On 04/12/2012 07:24 PM, Nathaniel Smith wrote:
> On Wed, Apr 11, 2012 at 10:23 PM, Travis Oliphant<teoliphant at gmail.com>  wrote:
>>>> In the mean-time, I think we could do as Robert essentially suggested and just use Capsule Objects around an agreed-upon simple C-structure:
>>>>
>>>>       int   id   /* Some number that can be used as a "type-check" */
>>>>       void *func;
>>>>       char *string;
>>>>
>>>> We can then just create some nice functions to go to and from this form in NumPy ctypeslib and then use this while the Python PEP gets written and adopted.
>>>
>>> What is not clear to me is how one get from the Python callable to the
>>> capsule.
>>
>> This varies substantially based on the tool.   Numba would do it's work and create the capsule object using it's approach.   Cython would use a different approach.
>>
>> I would also propose to have in NumPy some basic functions that go back-and forth between this representation, ctypes, and any other useful representations that might emerge.
>>
>>>
>>> Or do you simply intend to pass a non-callable capsule as an argument in
>>> place of the callback?
>>
>> I had simply intended to allow a non-callable capsule argument to be passed in instead of another call-back to any SciPy or NumPy function that can take a raw C-function pointer.
>
> If the cython folks are worried about type-checking overhead, then
> PyCapsule seems sub-optimal, because it's unnecessarily complicated to
> determine what sort of PyCapsule you have, and then extract the actual
> C struct. (At a minimum, it requires two calls to non-inlineable
> functions, plus an unnecessary pointer indirection.)

I think this discussion is moot -- the way I reverse-engineer Travis is 
that there's no time for a cross-project discussion about this now. 
That's not too bad, Cython will go its own way (eventually), and perhaps 
we can merge in the future...

But for the entertainment value:

In my CEP [1] I descripe two access mechanisms, one slow (for which I 
think capsules is fine), and a faster one.

Obviously, only the slow mechanism will be implemented first.

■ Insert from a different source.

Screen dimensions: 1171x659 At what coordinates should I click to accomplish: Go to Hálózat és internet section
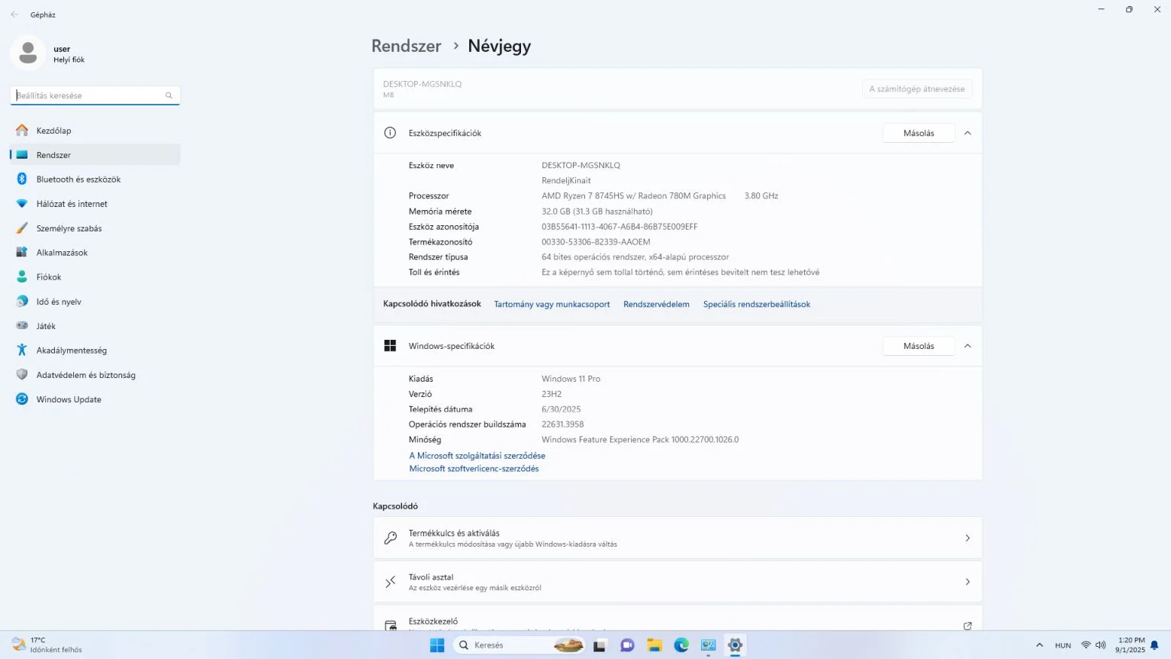(x=72, y=204)
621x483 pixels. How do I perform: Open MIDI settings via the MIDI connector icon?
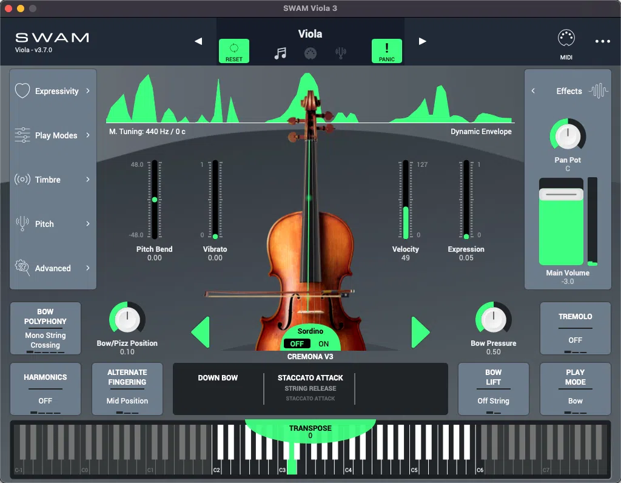click(566, 38)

So the only things I'd like changed in how Travis' want to do this is

a) Storing the signature string data in the struct, rather than as a char*;

     void *func
     char string[1]; // variable-size-allocated and null-terminated

b) Allow for multiple signatures in the same capsule, i.e. "dd->d", 
"ff->f", in the same capsule.

> A tiny little custom class in a tiny little library that everyone can
> share might be better? (Bonus: a custom class could define a __call__
> method that used ctypes to call the function directly, for interactive
> convenience/testing/etc.)

Having NumPy and Cython depend on a common library, and getting that to 
work for users, seems rather utopic to me. And if I propose that Cython 
have a hard dependency of NumPy for a feature as basic as calli.ng a 
callback object then certain people will be very angry.

Anyway, in my CEP I went to great pains to avoid having to do this, with 
a global registration mechanism for multiple such types.

Regarding your idea for the __call__, that's the exact opposite of what 
I'm doing in the CEP. I'm pretty sure that what I described is what we 
want for Cython; we will never tell our users to pass capsules around. 
What I want is this:

@numba
def f(x): return 2 * x

@cython.inline
def g(x): return 3 * x

print f(3)
print g(3)
print scipy.integrate.quad(f, 0.2, 3) # fast!
print scipy.integrate.quad(g, 0.2, 3) # fast!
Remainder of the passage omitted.